Hence, with the end of Francoist Spain in 1977, a process of devolution began in the Spanish State. This political and administrative process took form in the passing of the Statutes of Autonomy, regulated by the Spanish Constitution of 1978.

On 16 March 1979, Galicia attained the rank of "pre-autonomous community", and in June 1979 Galician members to the Spanish Parliament submitted a draft for a Statute of Autonomy. Once the Constitutional Committee and the Spanish Parliamentary Assembly altered this first draft, it was finally ratified by the Galician people in a referendum held in December 1980. It came into effect on 6 April 1981 after being signed by King Juan Carlos I of Spain and by Leopoldo Calvo Sotelo, President of the Spanish government, in the Spanish Royal Palace. Galicia then became an autonomous community.
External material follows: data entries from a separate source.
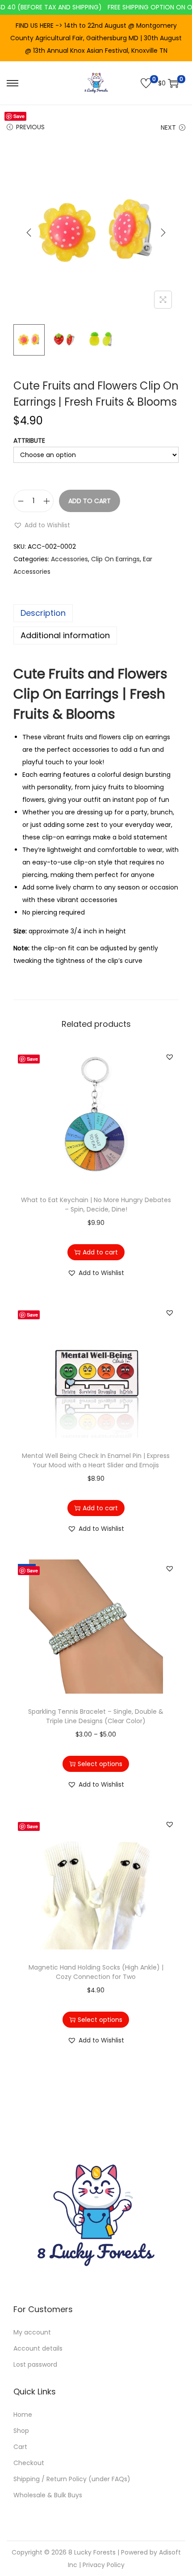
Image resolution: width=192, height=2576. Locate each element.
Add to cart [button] (100, 1252)
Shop (21, 2430)
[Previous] (29, 232)
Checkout (28, 2462)
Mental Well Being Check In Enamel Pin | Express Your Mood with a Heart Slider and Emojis (96, 1460)
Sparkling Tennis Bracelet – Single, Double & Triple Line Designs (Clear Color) (95, 1716)
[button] (41, 525)
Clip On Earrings (115, 559)
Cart (20, 2446)
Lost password (35, 2364)
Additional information (65, 635)
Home (22, 2414)
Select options (100, 1763)
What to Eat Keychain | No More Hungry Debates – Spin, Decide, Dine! (96, 1204)
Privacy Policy (104, 2564)
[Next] (163, 232)
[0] (146, 83)
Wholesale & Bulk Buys (47, 2495)
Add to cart (89, 500)
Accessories (69, 559)
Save (19, 116)
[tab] (96, 613)
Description (43, 613)
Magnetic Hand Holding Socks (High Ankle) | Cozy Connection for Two (96, 1972)
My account (32, 2332)
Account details (38, 2348)
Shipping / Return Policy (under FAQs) (71, 2478)
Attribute (29, 440)
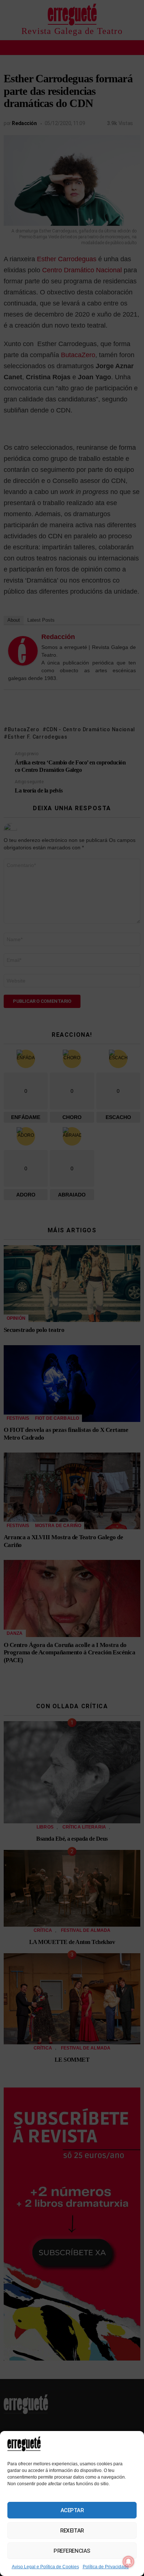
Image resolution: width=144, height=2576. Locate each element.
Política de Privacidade (106, 2566)
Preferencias (72, 2551)
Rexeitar (71, 2530)
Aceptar (72, 2510)
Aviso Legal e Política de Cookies (45, 2566)
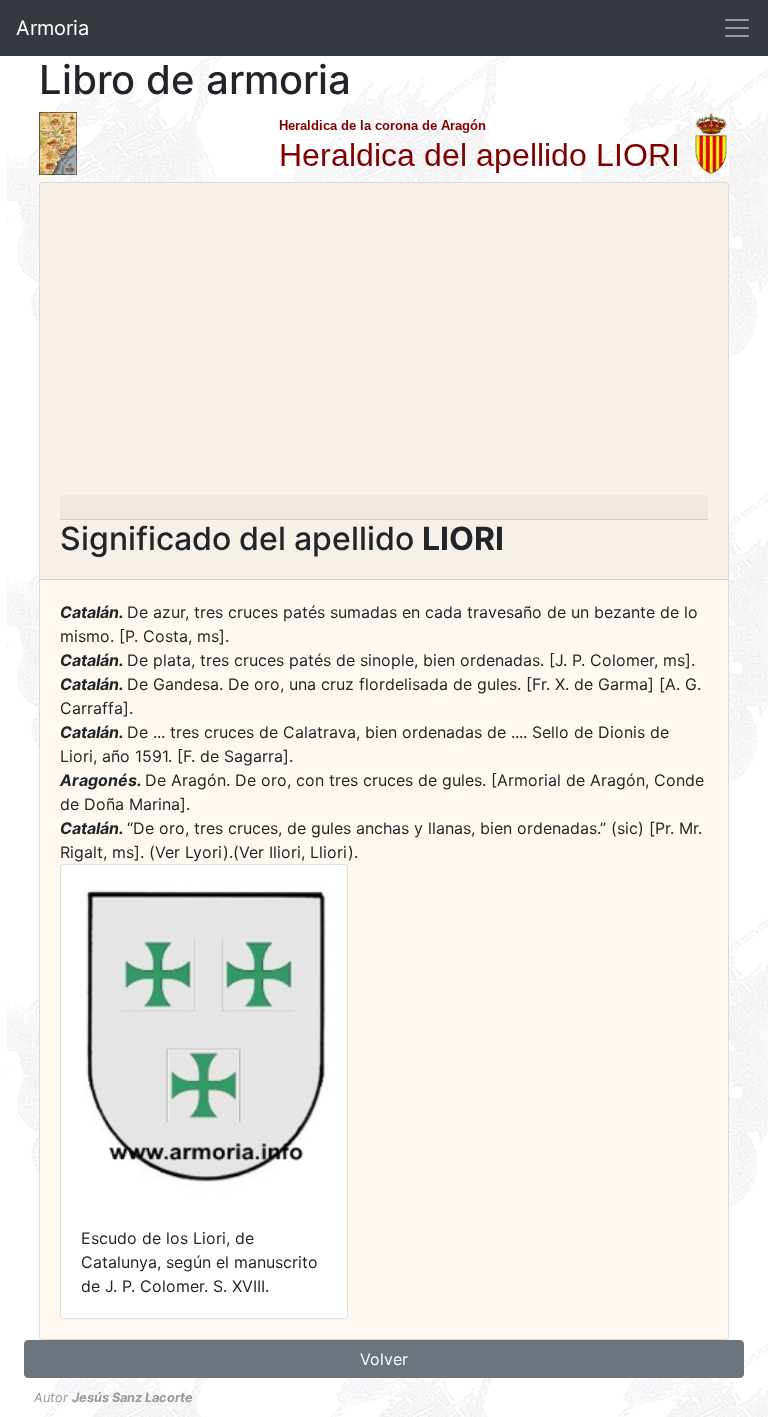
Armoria (52, 28)
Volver (384, 1359)
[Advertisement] (384, 345)
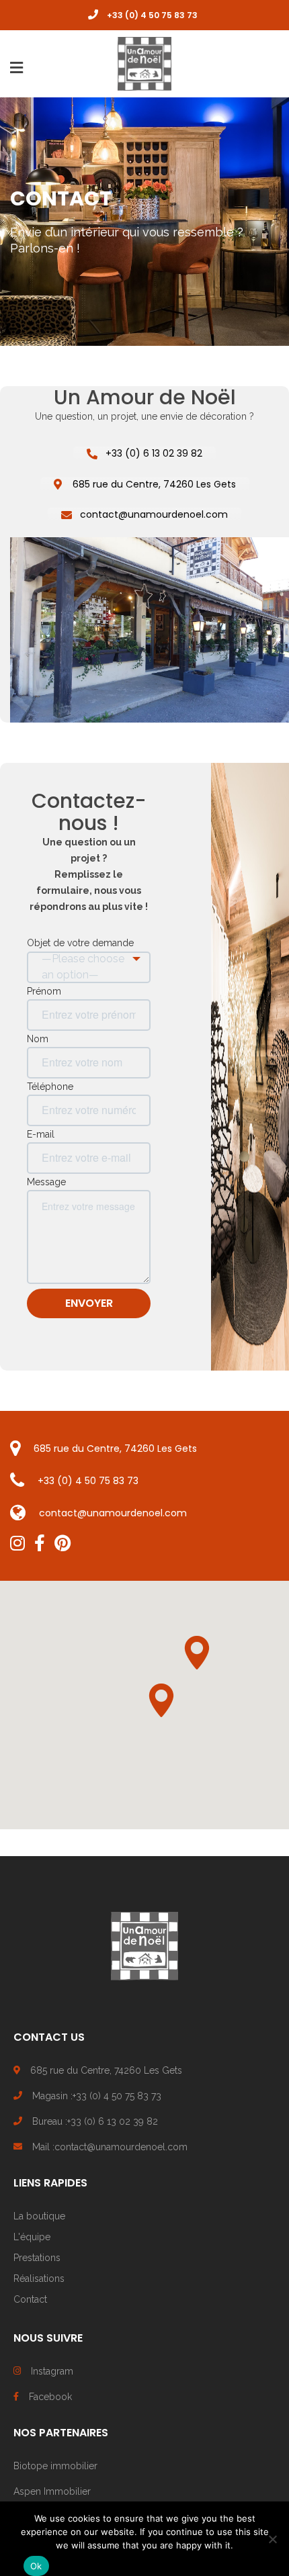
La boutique (39, 2216)
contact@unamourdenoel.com (154, 514)
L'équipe (31, 2237)
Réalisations (39, 2278)
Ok (36, 2566)
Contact (30, 2299)
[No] (272, 2539)
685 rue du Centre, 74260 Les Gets (154, 484)
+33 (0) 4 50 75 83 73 (88, 1480)
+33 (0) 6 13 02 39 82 (154, 453)
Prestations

However, this new Statute soon came under intense criticism as it was considered not sufficiently ambitious. The 1981 Statute was not initially supported by Galician nationalist parties since they considered it "limited" compared to the 1936 one. For example, the 1936 statute endorsed Galicia with control over the economy and taxes, and also with the unique power to nationalize, rights not contemplated in 1981, among others. Nevertheless, the 1981 statute formed the cornerstone of future Galician political evolution, despite it being an end in itself for some and a point of departure for others.

==Powers endorsed by the Statute==

The 1981 Statute of Autonomy recognises Galicia as a historical nationality, a cultural and geographical unit entitled to self-government in democracy.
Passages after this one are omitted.